• _RECORDS_
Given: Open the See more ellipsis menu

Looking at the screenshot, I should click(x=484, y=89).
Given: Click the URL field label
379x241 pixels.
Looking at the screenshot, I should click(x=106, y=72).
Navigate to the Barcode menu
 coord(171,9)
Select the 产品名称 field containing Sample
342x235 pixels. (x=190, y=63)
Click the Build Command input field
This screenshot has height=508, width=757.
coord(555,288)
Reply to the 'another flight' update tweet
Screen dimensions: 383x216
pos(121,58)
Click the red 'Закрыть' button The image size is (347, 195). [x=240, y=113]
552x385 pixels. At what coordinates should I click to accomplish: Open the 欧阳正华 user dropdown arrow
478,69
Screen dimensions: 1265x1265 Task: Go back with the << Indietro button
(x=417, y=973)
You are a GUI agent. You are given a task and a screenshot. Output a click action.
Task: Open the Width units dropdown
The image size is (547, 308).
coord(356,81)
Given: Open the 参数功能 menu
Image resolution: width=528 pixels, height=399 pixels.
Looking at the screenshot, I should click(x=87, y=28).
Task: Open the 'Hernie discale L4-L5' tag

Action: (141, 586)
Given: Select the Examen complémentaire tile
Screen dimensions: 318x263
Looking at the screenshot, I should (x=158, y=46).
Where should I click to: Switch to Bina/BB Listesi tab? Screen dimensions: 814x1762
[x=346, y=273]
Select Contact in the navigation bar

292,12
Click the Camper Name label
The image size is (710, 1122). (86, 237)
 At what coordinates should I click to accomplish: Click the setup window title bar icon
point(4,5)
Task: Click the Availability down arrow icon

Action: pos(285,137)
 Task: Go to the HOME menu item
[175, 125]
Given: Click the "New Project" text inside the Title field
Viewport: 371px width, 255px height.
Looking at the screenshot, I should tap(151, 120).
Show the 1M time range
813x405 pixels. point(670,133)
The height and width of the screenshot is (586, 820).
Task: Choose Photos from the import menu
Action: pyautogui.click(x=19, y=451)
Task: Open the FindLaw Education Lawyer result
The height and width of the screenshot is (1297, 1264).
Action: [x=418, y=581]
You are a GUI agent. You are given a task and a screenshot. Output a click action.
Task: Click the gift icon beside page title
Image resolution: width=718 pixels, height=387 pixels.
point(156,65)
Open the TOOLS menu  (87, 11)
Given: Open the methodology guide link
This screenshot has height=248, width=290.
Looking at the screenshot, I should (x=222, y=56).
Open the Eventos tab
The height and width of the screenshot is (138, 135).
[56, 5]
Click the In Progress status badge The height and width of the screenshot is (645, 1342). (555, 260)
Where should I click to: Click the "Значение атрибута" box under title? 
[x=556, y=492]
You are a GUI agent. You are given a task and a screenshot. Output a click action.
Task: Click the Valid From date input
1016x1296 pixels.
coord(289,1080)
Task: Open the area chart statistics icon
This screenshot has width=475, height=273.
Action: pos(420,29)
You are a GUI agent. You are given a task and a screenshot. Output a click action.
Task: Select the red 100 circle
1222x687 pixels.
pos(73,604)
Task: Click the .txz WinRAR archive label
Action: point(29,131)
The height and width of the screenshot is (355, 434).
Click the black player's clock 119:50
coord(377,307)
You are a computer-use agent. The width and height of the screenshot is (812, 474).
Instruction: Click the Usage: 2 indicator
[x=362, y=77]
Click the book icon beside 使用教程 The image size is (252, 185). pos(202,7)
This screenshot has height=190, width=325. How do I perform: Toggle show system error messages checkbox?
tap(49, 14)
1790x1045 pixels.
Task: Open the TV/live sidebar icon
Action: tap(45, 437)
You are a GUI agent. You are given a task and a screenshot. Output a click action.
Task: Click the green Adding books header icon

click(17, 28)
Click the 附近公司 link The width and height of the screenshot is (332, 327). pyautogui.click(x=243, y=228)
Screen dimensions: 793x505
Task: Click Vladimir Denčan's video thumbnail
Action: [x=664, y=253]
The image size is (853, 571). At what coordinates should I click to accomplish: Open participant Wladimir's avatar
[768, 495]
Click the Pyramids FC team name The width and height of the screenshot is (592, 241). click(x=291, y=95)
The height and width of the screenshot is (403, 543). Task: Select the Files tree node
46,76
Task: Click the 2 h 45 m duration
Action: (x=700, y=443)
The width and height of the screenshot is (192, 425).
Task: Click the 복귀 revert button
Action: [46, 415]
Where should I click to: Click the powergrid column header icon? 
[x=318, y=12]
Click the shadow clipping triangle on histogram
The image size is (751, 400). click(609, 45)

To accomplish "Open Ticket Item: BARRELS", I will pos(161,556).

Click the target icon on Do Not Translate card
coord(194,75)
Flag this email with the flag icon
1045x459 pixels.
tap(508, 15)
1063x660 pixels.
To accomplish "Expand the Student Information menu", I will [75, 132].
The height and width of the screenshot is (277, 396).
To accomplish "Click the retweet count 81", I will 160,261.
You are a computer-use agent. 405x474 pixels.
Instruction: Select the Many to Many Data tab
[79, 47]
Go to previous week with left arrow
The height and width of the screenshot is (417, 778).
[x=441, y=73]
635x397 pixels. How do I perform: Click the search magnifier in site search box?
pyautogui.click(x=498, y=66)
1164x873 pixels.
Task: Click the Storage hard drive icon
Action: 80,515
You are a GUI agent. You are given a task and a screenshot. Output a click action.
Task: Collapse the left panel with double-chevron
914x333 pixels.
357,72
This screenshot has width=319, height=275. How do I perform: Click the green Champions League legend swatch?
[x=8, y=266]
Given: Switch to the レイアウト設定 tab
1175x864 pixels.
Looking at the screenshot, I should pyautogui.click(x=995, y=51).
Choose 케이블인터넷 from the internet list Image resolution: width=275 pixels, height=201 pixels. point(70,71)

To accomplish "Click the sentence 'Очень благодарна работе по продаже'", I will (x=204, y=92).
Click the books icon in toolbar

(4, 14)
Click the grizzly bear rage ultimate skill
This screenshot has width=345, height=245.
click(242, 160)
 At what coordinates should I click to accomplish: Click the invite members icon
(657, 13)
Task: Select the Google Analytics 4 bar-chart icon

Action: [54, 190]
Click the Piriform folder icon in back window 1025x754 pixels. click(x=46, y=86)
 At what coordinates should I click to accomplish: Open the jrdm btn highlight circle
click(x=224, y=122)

• _THE TASK_
Starting at the top of the listing above, write out every line exactly as it appears.

• _WRITTEN SOLUTION_
Given: Open the See more ellipsis menu

Looking at the screenshot, I should click(x=484, y=89).
Given: Click the URL field label
379x241 pixels.
Looking at the screenshot, I should click(x=106, y=72).
Navigate to the Barcode menu
 coord(171,9)
Select the 产品名称 field containing Sample
342x235 pixels. (x=190, y=63)
Click the Build Command input field
This screenshot has height=508, width=757.
coord(555,288)
Reply to the 'another flight' update tweet
Screen dimensions: 383x216
pos(121,58)
Click the red 'Закрыть' button The image size is (347, 195). [x=240, y=113]
552x385 pixels. At what coordinates should I click to accomplish: Open the 欧阳正华 user dropdown arrow
478,69
Screen dimensions: 1265x1265 Task: Go back with the << Indietro button
(x=417, y=973)
You are a GUI agent. You are given a task and a screenshot. Output a click action.
Task: Open the Width units dropdown
The image size is (547, 308).
coord(356,81)
Given: Open the 参数功能 menu
Image resolution: width=528 pixels, height=399 pixels.
Looking at the screenshot, I should click(x=87, y=28).
Task: Open the 'Hernie discale L4-L5' tag

Action: (141, 586)
Given: Select the Examen complémentaire tile
Screen dimensions: 318x263
Looking at the screenshot, I should (x=158, y=46).
Where should I click to: Switch to Bina/BB Listesi tab? Screen dimensions: 814x1762
[x=346, y=273]
Select Contact in the navigation bar

292,12
Click the Camper Name label
The image size is (710, 1122). (86, 237)
 At what coordinates should I click to accomplish: Click the setup window title bar icon
point(4,5)
Task: Click the Availability down arrow icon

Action: pos(285,137)
 Task: Go to the HOME menu item
[175, 125]
Given: Click the "New Project" text inside the Title field
Viewport: 371px width, 255px height.
Looking at the screenshot, I should tap(151, 120).
Show the 1M time range
813x405 pixels. point(670,133)
The height and width of the screenshot is (586, 820).
Task: Choose Photos from the import menu
Action: pyautogui.click(x=19, y=451)
Task: Open the FindLaw Education Lawyer result
The height and width of the screenshot is (1297, 1264).
Action: [x=418, y=581]
You are a GUI agent. You are given a task and a screenshot. Output a click action.
Task: Click the gift icon beside page title
Image resolution: width=718 pixels, height=387 pixels.
point(156,65)
Open the TOOLS menu  (87, 11)
Given: Open the methodology guide link
This screenshot has height=248, width=290.
Looking at the screenshot, I should (x=222, y=56).
Open the Eventos tab
The height and width of the screenshot is (138, 135).
[56, 5]
Click the In Progress status badge The height and width of the screenshot is (645, 1342). (555, 260)
Where should I click to: Click the "Значение атрибута" box under title? 
[x=556, y=492]
You are a GUI agent. You are given a task and a screenshot. Output a click action.
Task: Click the Valid From date input
1016x1296 pixels.
coord(289,1080)
Task: Open the area chart statistics icon
This screenshot has width=475, height=273.
Action: pos(420,29)
You are a GUI agent. You are given a task and a screenshot. Output a click action.
Task: Select the red 100 circle
1222x687 pixels.
pos(73,604)
Task: Click the .txz WinRAR archive label
Action: point(29,131)
The height and width of the screenshot is (355, 434).
Click the black player's clock 119:50
coord(377,307)
You are a computer-use agent. The width and height of the screenshot is (812, 474).
Instruction: Click the Usage: 2 indicator
[x=362, y=77]
Click the book icon beside 使用教程 The image size is (252, 185). pos(202,7)
This screenshot has height=190, width=325. How do I perform: Toggle show system error messages checkbox?
tap(49, 14)
1790x1045 pixels.
Task: Open the TV/live sidebar icon
Action: tap(45, 437)
You are a GUI agent. You are given a task and a screenshot. Output a click action.
Task: Click the green Adding books header icon

click(17, 28)
Click the 附近公司 link The width and height of the screenshot is (332, 327). pyautogui.click(x=243, y=228)
Screen dimensions: 793x505
Task: Click Vladimir Denčan's video thumbnail
Action: [x=664, y=253]
The image size is (853, 571). At what coordinates should I click to accomplish: Open participant Wladimir's avatar
[768, 495]
Click the Pyramids FC team name The width and height of the screenshot is (592, 241). click(x=291, y=95)
The height and width of the screenshot is (403, 543). Task: Select the Files tree node
46,76
Task: Click the 2 h 45 m duration
Action: (x=700, y=443)
The width and height of the screenshot is (192, 425).
Task: Click the 복귀 revert button
Action: [46, 415]
Where should I click to: Click the powergrid column header icon? 
[x=318, y=12]
Click the shadow clipping triangle on histogram
The image size is (751, 400). click(609, 45)

To accomplish "Open Ticket Item: BARRELS", I will pos(161,556).

Click the target icon on Do Not Translate card
coord(194,75)
Flag this email with the flag icon
1045x459 pixels.
tap(508, 15)
1063x660 pixels.
To accomplish "Expand the Student Information menu", I will [75, 132].
The height and width of the screenshot is (277, 396).
To accomplish "Click the retweet count 81", I will 160,261.
You are a computer-use agent. 405x474 pixels.
Instruction: Select the Many to Many Data tab
[79, 47]
Go to previous week with left arrow
The height and width of the screenshot is (417, 778).
[x=441, y=73]
635x397 pixels. How do I perform: Click the search magnifier in site search box?
pyautogui.click(x=498, y=66)
1164x873 pixels.
Task: Click the Storage hard drive icon
Action: 80,515
You are a GUI agent. You are given a task and a screenshot. Output a click action.
Task: Collapse the left panel with double-chevron
914x333 pixels.
357,72
This screenshot has width=319, height=275. How do I perform: Click the green Champions League legend swatch?
[x=8, y=266]
Given: Switch to the レイアウト設定 tab
1175x864 pixels.
Looking at the screenshot, I should pyautogui.click(x=995, y=51).
Choose 케이블인터넷 from the internet list Image resolution: width=275 pixels, height=201 pixels. point(70,71)

To accomplish "Click the sentence 'Очень благодарна работе по продаже'", I will (x=204, y=92).
Click the books icon in toolbar

(4, 14)
Click the grizzly bear rage ultimate skill
This screenshot has width=345, height=245.
click(242, 160)
 At what coordinates should I click to accomplish: Click the invite members icon
(657, 13)
Task: Select the Google Analytics 4 bar-chart icon

Action: [54, 190]
Click the Piriform folder icon in back window 1025x754 pixels. click(x=46, y=86)
 At what coordinates should I click to accomplish: Open the jrdm btn highlight circle
click(x=224, y=122)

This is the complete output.